[Dataset entries]
******************************
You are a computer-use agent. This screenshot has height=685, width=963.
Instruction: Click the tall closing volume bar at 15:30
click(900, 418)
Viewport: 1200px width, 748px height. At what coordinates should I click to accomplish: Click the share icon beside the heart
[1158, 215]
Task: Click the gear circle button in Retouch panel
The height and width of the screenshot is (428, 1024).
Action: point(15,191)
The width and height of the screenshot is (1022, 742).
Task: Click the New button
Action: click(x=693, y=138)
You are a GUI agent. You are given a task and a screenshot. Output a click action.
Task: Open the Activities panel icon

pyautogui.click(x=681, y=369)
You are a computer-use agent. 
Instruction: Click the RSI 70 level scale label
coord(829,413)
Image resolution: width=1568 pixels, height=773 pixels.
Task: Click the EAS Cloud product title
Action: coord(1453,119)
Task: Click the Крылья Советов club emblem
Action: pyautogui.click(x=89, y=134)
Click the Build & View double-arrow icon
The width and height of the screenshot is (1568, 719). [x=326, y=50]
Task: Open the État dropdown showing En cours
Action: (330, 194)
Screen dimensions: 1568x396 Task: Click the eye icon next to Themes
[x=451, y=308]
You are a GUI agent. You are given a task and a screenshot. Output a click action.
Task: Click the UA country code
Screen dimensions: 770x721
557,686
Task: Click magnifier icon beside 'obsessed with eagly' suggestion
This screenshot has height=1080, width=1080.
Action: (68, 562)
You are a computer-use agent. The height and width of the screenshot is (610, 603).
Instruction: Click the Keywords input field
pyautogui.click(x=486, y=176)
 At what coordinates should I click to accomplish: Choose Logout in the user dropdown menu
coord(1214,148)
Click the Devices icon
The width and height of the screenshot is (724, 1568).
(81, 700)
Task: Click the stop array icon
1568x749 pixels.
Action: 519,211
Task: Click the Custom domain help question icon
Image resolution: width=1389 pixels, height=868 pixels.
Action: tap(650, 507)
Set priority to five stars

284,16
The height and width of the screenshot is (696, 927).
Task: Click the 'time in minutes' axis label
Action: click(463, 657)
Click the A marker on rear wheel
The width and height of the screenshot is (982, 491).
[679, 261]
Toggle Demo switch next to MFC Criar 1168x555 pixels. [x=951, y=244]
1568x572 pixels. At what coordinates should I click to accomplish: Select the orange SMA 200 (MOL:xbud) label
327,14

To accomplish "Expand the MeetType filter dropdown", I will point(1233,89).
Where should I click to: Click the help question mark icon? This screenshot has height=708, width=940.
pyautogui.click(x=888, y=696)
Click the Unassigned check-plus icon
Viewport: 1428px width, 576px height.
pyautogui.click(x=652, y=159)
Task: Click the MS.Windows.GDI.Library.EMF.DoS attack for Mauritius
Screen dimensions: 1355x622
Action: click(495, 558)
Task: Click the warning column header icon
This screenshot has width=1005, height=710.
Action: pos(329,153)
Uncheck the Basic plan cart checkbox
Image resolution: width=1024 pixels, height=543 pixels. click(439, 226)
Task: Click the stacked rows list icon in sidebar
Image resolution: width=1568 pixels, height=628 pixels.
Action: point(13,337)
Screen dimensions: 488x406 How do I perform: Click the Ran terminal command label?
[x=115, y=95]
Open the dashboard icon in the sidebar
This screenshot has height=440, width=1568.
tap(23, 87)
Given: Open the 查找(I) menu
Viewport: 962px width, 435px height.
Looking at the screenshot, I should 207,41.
******************************
• **Exercise prompt**
Scan the records above for the word "computer". Copy each line that has it.

• **Task response**
You are a computer-use agent. This screenshot has height=685, width=963.
You are a computer-use agent. 
You are a computer-use agent. The height and width of the screenshot is (610, 603).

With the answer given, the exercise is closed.